Ничего особо странного в том, что я сидела среди студентов, не было, но ты с известным изумлением заметил, что я, точь-в-точь как и они, принимала участие в беседе. Эта тема также была одной из первых, затронутых нами, лишь только мы остались одни, только ты да я. Сначала мы с юношами спорили о Вергилии, затем о жизни и о любви, в основном о любви. Мне кажется, я вспоминаю: ты с некоторым удивлением отметил про себя, как нечто само собой разумеющееся, что я защищала любовный подвиг Дидоны{42}. Казалось, ты взглядом своим вопрошал меня, в самом ли деле женщина может любить мужчину столь высокой любовью и способна отнять свою собственную жизнь из-за того, что её предали?!

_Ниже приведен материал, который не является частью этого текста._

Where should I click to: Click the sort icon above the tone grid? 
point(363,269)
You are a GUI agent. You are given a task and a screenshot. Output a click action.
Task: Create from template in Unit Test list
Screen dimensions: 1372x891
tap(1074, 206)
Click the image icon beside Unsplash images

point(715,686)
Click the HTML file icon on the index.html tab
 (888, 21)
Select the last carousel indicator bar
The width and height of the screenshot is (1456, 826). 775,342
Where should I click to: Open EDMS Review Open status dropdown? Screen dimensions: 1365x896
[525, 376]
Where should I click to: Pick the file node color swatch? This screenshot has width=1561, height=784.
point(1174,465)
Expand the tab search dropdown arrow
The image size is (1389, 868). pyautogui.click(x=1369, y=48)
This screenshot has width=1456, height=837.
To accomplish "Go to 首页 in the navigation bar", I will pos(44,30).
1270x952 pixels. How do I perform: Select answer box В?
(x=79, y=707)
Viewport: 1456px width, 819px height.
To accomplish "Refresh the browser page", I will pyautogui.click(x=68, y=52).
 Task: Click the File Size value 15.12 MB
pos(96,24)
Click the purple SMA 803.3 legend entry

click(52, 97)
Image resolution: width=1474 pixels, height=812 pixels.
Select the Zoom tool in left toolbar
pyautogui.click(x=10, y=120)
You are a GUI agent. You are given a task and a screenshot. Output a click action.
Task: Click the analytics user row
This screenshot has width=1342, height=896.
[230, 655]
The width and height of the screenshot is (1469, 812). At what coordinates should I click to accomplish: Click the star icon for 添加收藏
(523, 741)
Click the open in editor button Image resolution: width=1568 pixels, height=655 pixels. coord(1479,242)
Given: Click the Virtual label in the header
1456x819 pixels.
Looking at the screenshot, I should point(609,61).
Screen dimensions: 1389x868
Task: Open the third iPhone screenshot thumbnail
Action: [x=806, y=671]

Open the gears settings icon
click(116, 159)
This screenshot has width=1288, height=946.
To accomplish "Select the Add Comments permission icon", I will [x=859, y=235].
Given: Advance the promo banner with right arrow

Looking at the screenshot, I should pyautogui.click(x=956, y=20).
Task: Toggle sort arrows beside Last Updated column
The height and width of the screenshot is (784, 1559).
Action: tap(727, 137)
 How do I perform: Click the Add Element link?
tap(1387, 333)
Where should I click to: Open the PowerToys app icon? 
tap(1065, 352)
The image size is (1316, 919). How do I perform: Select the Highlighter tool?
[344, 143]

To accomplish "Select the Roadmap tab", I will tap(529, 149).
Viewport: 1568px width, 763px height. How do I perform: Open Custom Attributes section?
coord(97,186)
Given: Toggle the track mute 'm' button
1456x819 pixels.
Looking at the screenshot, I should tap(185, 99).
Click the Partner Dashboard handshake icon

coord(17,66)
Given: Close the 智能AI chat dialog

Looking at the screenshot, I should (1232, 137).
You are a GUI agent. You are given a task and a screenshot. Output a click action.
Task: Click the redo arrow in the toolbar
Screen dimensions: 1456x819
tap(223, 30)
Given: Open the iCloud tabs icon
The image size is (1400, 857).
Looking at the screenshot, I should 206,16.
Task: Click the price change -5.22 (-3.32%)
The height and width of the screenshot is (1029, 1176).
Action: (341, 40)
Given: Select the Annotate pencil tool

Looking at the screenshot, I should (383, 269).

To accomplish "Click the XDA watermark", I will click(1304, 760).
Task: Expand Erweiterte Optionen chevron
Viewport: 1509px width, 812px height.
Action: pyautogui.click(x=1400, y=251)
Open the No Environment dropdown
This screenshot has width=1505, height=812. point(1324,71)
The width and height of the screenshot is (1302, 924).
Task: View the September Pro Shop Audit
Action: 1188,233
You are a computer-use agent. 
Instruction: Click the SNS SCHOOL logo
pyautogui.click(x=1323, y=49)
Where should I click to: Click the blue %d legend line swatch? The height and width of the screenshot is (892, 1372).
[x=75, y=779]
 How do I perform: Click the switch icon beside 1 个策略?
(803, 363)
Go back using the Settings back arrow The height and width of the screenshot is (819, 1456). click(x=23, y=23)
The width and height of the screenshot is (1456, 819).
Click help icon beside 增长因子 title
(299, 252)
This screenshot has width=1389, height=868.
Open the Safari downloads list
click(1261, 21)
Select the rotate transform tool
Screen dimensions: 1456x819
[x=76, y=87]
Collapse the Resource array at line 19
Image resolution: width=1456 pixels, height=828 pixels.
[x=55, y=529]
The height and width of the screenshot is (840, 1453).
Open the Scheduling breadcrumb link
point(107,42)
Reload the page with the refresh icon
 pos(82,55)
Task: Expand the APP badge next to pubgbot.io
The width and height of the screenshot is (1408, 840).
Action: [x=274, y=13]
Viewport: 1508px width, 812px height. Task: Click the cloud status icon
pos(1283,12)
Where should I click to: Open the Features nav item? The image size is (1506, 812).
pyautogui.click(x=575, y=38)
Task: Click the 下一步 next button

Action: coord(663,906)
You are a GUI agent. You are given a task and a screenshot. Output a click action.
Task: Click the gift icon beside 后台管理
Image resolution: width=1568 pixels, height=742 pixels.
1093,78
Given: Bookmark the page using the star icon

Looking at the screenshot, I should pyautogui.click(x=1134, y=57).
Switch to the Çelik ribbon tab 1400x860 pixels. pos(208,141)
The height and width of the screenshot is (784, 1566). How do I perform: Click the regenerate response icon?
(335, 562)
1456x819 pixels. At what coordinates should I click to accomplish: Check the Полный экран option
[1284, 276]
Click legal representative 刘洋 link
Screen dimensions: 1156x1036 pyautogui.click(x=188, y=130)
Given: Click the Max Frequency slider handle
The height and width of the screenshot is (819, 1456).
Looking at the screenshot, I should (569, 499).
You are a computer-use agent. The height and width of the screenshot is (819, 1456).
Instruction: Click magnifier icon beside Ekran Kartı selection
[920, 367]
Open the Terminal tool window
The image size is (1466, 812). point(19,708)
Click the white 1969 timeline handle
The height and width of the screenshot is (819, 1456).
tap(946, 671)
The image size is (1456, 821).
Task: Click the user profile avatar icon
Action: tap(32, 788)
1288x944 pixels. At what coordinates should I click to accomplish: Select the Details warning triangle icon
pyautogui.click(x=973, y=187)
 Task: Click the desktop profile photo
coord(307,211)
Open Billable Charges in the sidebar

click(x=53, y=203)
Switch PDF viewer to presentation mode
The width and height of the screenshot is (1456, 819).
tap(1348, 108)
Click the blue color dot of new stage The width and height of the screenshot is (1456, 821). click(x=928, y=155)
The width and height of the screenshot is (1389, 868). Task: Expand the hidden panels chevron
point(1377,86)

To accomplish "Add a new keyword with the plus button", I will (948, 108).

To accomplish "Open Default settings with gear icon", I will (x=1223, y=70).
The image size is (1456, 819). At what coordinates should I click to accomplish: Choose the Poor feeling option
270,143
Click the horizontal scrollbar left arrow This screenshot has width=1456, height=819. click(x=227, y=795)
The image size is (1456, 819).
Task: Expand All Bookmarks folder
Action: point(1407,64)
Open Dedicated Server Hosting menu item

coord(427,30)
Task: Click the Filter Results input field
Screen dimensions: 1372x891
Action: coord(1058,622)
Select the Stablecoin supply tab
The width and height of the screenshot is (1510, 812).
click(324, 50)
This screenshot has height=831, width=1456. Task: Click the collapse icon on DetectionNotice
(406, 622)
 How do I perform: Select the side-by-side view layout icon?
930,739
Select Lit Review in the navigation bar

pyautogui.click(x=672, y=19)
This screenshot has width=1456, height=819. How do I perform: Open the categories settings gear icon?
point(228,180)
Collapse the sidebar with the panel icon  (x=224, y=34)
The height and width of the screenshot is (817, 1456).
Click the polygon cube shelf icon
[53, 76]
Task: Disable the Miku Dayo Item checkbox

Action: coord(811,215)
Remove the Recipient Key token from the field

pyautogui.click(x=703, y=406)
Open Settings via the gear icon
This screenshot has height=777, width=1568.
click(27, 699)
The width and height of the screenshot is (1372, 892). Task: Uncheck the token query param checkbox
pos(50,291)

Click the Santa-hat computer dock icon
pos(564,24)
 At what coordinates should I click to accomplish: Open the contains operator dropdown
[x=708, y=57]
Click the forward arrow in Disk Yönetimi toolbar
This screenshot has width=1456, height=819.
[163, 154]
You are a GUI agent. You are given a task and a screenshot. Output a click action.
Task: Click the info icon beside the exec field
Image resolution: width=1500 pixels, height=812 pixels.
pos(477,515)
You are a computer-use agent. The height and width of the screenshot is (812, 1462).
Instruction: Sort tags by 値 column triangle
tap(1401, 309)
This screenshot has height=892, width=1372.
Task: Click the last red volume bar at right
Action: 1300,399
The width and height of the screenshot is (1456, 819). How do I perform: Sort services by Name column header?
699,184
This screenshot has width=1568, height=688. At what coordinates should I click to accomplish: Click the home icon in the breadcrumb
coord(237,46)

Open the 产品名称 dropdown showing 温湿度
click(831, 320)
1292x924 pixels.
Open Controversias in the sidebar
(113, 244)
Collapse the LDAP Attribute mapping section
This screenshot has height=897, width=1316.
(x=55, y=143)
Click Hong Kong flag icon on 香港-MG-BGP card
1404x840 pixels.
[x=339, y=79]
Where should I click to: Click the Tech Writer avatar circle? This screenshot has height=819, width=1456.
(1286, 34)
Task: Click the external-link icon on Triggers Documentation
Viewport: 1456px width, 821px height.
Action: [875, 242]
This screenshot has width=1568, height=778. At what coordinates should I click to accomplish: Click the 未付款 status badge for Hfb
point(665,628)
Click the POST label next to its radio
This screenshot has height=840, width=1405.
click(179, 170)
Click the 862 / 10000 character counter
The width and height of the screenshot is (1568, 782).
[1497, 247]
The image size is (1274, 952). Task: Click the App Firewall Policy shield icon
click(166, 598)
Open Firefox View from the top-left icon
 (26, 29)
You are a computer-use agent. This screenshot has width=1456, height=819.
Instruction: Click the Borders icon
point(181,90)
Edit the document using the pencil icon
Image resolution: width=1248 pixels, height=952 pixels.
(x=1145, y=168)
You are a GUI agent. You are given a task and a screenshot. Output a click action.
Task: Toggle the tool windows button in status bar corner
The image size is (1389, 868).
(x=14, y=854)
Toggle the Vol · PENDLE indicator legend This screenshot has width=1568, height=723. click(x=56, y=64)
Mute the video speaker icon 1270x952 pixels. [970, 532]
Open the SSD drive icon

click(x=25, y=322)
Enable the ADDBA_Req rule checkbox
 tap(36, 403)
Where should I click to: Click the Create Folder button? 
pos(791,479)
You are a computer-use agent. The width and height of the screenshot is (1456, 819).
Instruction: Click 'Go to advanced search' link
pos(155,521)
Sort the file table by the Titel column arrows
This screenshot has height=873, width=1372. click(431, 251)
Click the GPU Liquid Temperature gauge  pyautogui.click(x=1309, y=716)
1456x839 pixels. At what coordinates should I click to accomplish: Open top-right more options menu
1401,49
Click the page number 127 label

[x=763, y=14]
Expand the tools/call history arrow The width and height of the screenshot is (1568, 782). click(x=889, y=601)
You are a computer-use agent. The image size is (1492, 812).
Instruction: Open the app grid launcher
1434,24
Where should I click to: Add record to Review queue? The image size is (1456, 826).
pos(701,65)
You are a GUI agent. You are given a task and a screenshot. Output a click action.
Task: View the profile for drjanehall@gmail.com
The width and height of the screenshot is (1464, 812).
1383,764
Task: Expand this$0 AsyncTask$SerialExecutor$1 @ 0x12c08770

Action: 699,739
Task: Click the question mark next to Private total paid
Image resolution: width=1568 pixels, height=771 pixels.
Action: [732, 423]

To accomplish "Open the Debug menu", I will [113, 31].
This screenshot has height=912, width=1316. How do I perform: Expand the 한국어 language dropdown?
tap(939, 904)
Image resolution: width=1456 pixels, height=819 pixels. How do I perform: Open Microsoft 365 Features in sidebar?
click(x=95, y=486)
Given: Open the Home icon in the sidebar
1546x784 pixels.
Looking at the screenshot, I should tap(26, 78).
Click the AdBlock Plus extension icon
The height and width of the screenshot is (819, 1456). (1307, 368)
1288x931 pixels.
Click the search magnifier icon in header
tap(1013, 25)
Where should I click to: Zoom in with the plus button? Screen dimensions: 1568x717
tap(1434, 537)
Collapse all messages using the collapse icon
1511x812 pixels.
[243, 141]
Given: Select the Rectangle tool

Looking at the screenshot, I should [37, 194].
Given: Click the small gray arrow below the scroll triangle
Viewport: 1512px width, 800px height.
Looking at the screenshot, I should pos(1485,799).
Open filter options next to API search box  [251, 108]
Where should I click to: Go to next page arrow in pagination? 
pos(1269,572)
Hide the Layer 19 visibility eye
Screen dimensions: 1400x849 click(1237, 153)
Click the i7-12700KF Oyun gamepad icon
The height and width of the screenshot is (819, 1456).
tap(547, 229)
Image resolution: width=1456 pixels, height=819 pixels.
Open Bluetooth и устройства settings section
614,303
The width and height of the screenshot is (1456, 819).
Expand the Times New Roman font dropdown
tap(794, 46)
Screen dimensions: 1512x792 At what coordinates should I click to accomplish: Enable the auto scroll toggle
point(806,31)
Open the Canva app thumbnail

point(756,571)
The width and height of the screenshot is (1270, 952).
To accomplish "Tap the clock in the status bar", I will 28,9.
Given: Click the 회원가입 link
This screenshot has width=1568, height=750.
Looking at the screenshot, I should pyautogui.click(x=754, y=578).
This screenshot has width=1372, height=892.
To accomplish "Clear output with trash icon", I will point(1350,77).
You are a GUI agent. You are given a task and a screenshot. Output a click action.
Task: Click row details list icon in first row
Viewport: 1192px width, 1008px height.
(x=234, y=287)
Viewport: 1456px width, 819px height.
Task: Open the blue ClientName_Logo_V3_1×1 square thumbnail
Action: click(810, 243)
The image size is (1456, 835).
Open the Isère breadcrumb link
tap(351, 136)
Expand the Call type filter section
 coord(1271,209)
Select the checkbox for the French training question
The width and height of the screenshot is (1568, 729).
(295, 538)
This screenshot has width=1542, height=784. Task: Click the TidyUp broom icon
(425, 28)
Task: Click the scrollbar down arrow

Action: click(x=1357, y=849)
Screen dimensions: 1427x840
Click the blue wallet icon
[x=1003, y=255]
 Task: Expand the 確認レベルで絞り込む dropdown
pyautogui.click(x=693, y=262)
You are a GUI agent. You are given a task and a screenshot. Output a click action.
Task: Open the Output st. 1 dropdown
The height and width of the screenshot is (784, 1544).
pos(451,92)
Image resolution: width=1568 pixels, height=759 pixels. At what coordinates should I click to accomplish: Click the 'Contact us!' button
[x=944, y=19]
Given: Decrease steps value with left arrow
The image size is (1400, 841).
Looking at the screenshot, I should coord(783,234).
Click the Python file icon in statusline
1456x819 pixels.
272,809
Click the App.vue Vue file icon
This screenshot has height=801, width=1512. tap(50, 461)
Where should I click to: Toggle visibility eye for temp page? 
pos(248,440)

Не знаю, уж не беседа ли о Дидоне и об Энее стала причиной тому, что ты вдруг спросил меня, бывала ли я в Риме. Мне, во всяком случае, этот вопрос показался знаменательным, весьма знаменательным, ведь мы никогда прежде не знали друг друга, а ты, однако же, пожелал всё-таки спросить, бывала ли я в Риме. Думаю, я истолковала это как своего рода сватовство, так как ты поторопился сказать, что сам ты в Риме ещё не бывал, но это путешествие входит в твои планы. После того как мы обстоятельно побеседовали о Дидоне, казалось, будто ты этим вопросом, не сходя с места, возвёл меня в сан царицы Карфагена, а после того, как я так ревностно защищала эту легендарную царицу, ты словно бы желал вопросом своим дать понять, что, если ты только обретёшь меня, я, вполне вероятно, отправлюсь с тобой в Рим. Ибо ты никогда не позволишь мне претерпеть такую же судьбу, как у неё. Тогда я ничего не знала о том, что мы много лет спустя в самом деле отправимся вдвоём в Рим. Но, казалось, всё началось словно бы с путешествия Энея из Карфагена. Пожалуй, я добавлю ещё, что именно здесь всё также и кончилось. Как и у Энея, пред тобой была цель, цель более великая и более важная, нежели наша любовь в Карфагене.